Stored entries:

━━━━━━━━━━━━━━━━━━━━

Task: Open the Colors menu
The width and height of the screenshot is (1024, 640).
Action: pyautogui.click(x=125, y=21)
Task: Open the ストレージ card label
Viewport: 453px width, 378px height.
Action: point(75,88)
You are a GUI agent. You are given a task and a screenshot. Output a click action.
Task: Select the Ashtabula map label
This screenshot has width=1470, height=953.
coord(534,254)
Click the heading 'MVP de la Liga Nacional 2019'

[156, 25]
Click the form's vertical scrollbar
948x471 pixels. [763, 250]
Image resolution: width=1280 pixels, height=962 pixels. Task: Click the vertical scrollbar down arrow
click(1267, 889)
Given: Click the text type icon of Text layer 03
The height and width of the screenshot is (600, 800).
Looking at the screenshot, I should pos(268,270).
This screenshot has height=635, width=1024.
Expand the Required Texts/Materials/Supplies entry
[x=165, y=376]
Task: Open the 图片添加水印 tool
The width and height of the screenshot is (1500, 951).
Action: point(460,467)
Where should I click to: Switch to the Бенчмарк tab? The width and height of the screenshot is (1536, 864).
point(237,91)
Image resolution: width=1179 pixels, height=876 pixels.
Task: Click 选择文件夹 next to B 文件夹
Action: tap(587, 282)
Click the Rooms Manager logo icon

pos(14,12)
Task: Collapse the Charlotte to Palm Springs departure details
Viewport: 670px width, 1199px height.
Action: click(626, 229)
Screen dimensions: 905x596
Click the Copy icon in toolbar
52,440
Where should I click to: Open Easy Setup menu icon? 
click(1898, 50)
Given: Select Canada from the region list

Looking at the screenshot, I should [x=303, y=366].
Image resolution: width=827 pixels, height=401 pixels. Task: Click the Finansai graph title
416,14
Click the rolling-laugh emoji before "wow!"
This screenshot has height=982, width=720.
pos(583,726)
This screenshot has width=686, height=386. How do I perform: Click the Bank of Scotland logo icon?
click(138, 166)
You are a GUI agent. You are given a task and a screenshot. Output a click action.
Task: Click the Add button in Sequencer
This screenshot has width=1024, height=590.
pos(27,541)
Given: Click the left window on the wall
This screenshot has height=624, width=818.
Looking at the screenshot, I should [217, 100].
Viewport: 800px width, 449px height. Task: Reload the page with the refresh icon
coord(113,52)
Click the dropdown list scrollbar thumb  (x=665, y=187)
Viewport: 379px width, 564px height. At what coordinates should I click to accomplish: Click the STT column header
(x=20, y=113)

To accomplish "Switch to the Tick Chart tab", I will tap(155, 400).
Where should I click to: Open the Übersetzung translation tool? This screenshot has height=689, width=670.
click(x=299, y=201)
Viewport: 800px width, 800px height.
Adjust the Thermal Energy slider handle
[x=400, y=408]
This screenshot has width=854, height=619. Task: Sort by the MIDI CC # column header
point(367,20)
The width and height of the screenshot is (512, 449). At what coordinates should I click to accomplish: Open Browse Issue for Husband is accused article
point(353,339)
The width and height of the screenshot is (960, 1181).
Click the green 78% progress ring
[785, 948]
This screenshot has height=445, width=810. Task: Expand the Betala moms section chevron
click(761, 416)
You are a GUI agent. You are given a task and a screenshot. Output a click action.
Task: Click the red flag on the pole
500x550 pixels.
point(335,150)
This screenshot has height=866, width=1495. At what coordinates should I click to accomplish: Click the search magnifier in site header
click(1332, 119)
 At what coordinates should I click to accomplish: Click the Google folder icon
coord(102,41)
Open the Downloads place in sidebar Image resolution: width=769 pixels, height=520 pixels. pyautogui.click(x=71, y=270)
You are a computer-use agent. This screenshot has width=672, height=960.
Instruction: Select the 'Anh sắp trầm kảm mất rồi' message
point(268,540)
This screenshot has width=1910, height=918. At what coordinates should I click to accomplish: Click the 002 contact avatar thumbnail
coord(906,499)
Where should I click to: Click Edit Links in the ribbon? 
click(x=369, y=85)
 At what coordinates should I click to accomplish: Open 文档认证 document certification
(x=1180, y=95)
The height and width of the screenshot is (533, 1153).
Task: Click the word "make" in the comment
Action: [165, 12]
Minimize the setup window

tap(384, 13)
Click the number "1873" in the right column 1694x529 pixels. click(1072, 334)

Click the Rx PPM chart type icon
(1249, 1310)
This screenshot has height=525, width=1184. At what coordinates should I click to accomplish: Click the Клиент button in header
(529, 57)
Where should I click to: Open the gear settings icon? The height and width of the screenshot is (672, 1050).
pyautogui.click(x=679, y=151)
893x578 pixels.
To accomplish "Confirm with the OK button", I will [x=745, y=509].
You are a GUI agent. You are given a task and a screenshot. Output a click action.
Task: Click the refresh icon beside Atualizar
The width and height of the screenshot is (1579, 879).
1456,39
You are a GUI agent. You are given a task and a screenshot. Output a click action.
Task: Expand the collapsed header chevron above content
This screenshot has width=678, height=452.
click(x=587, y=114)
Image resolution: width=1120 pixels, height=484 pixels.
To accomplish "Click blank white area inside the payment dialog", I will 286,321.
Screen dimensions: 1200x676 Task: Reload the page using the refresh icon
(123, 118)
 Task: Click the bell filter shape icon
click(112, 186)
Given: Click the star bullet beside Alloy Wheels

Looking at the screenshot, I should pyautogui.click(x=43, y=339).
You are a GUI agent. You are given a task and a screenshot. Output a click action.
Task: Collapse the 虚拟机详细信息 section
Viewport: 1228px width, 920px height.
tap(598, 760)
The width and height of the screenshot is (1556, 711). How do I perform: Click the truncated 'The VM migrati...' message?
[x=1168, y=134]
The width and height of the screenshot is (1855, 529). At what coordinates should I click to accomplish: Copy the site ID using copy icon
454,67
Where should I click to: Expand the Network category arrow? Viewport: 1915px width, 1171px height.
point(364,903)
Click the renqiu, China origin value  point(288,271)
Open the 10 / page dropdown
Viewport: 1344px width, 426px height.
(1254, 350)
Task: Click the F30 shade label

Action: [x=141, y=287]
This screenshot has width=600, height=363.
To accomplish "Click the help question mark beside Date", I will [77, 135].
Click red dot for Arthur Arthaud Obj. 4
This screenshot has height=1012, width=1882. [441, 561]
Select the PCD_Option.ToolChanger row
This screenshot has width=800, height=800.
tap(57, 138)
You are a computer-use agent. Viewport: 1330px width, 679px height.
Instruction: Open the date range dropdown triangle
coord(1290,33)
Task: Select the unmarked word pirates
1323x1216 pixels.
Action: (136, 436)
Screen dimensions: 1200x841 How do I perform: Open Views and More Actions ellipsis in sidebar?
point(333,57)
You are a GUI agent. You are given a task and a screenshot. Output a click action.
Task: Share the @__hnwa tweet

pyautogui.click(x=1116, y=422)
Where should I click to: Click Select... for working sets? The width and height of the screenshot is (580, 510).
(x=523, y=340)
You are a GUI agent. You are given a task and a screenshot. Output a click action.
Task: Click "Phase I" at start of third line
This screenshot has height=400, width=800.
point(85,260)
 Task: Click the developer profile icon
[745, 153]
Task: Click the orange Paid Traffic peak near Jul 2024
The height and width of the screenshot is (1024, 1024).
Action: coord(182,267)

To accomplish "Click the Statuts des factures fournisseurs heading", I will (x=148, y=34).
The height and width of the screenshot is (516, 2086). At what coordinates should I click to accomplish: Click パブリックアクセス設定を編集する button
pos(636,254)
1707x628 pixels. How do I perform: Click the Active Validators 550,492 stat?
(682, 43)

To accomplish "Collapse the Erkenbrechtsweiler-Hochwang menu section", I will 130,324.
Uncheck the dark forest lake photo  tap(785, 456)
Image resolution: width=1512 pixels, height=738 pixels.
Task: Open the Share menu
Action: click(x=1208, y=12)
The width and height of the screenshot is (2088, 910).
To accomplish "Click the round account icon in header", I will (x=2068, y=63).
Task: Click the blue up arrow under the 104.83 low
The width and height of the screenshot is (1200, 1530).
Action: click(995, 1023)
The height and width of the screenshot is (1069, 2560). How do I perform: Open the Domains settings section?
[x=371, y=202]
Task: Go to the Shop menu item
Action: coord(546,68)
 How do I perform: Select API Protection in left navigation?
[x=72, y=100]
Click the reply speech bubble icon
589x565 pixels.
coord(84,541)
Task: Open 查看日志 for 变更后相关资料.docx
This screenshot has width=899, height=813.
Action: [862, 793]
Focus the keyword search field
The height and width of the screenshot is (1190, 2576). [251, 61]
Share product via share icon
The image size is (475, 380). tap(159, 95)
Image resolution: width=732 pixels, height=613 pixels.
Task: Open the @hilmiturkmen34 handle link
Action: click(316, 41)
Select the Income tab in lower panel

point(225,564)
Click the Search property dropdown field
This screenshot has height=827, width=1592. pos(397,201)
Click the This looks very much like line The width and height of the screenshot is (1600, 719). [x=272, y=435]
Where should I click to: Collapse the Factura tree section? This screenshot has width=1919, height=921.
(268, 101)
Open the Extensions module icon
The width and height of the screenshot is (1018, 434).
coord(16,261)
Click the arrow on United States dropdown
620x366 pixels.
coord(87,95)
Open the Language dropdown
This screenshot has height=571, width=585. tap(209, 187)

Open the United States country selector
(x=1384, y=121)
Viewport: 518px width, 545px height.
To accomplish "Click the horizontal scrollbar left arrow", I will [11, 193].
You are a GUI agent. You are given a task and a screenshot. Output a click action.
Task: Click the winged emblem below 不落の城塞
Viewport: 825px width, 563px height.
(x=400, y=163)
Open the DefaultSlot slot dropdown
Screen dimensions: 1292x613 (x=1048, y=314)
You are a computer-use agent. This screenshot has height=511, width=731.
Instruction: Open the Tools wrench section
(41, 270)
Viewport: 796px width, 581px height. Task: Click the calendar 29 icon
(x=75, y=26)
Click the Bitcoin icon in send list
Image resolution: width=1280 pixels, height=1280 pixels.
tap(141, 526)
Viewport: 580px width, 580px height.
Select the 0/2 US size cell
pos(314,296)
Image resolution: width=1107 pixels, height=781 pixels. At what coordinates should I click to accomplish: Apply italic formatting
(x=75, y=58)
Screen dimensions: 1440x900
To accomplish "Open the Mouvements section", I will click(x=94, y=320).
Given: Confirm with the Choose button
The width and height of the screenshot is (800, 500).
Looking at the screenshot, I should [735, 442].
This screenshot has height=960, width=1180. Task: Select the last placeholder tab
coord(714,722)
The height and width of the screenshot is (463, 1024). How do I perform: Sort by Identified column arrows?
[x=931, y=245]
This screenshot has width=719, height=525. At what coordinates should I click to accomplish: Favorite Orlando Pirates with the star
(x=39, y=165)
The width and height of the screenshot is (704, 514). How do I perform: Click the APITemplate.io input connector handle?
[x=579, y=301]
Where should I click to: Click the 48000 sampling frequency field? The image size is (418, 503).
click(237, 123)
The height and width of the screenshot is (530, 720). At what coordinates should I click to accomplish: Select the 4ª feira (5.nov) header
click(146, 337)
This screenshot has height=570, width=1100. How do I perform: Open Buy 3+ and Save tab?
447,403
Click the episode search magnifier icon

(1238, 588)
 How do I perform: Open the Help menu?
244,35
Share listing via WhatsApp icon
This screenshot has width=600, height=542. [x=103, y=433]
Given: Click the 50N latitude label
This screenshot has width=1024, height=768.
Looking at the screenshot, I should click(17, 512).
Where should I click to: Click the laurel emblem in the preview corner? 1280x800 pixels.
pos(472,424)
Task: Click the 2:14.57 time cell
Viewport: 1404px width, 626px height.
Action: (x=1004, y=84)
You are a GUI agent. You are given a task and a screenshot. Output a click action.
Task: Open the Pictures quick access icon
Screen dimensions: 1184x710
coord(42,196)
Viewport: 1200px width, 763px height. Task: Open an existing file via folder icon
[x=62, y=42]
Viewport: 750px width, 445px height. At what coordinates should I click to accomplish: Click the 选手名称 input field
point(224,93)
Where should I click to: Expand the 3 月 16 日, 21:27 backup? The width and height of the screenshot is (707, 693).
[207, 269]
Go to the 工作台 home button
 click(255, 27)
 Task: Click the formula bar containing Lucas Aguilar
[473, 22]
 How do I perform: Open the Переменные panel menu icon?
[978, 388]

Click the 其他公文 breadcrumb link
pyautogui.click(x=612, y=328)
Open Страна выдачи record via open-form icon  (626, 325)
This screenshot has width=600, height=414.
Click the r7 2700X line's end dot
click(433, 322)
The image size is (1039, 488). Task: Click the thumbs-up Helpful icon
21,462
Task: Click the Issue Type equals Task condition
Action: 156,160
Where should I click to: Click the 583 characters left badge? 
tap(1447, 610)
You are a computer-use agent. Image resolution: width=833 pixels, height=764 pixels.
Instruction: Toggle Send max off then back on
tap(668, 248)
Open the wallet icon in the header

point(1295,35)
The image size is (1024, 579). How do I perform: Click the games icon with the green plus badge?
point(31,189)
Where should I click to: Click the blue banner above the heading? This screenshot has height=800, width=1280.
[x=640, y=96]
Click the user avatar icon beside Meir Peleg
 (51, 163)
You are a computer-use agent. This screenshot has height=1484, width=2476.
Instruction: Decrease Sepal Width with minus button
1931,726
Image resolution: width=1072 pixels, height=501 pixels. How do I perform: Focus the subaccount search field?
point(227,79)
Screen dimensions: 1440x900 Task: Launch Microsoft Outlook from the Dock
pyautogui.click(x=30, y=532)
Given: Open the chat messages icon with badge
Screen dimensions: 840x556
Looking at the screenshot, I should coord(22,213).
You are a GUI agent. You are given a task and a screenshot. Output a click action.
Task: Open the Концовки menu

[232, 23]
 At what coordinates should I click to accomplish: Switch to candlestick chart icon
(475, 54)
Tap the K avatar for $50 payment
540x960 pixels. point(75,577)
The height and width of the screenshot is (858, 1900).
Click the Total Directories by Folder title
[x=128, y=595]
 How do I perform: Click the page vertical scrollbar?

━━━━━━━━━━━━━━━━━━━━

- ABOUT THIS TASK -
Quote the data above from the line containing "Where should I click to: Click Select..." to the line containing "Task: Click the orange", inclusive, and stop.

- SOLUTION TO THIS PROBLEM -
Where should I click to: Click Select... for working sets? The width and height of the screenshot is (580, 510).
(x=523, y=340)
You are a GUI agent. You are given a task and a screenshot. Output a click action.
Task: Click "Phase I" at start of third line
This screenshot has height=400, width=800.
point(85,260)
 Task: Click the developer profile icon
[745, 153]
Task: Click the orange Paid Traffic peak near Jul 2024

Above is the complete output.